ETF outflows drive crypto drop: $1.3B liquidations hit BTC & alts
Crypto is down today as ETF outflows weaken the main liquidity channel and leverage unwinds amplify selling. U.S. spot Bitcoin ETFs logged about $4.4B in outflows over a record 13-session streak, with BlackRock’s IBIT accounting for more than $3.3B. As BTC struggled near key support, the selloff worsened: BTC lost the $80,000–$82,000 area and later slid toward $60,000. ETF outflows also reduced the market’s ability to absorb pullbacks, making rebounds fade and selling pressure gain control.
The broader selloff spread beyond Bitcoin. Total market cap fell about 15% to roughly $2.08T over the week, with monthly losses extending beyond 22%. High-beta assets were hit hardest: ETH and SOL declined more than BTC, BTC dominance climbed toward 58%, and the Altcoin Season Index stayed in the low 40s (below “altseason” territory). Traders are shifting to defense, which can delay sustained recovery until demand stabilizes across major ecosystems.
Derivatives show the move is also a leverage event. More than $1.3B was liquidated in 24 hours, including over $1B from long positions. Bitcoin and Ethereum accounted for $457.5M and $356M of liquidations, respectively. While the flush can clear excess leverage, the market may still hunt for a durable floor until spot buyers step back in.
Key figures to watch: $4.4B ETF outflows, $1.3B liquidations, BTC support breaks, and whether ETF outflows keep pressuring spot demand.
Bearish
This news is bearish because ETF outflows directly reduce spot buying support, and the market is simultaneously undergoing a leverage unwind. Historically, when sustained ETF outflows coincide with BTC losing key technical levels, price action often turns from “dip-buying” to “liquidity drought,” making rebounds weaker and drawdowns deeper. The article’s $4.4B ETF outflows and $1.3B liquidations suggest both demand-side pressure (less ETF-driven absorption) and supply-side pressure (forced selling from leveraged traders).

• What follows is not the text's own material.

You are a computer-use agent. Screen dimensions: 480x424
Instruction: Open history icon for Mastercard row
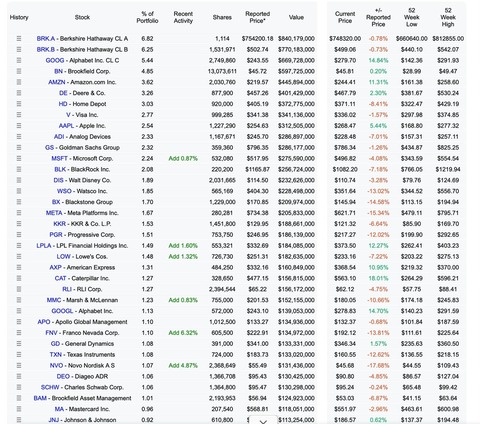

Short-term, expect higher volatility and a struggle to form a durable floor while ETF outflows persist and derivatives remain prone to cascading liquidations. Long-term, if ETF outflows eventually slow and spot demand re-stabilizes, the market can transition from deleveraging to stabilization; however, the current data points to deteriorating risk appetite (rising BTC dominance, weak Altcoin Season Index), which typically delays broad-based recovery. Watch for changes in ETF flow trends and whether liquidations cool down—those would be the first signs the bearish pressure is easing.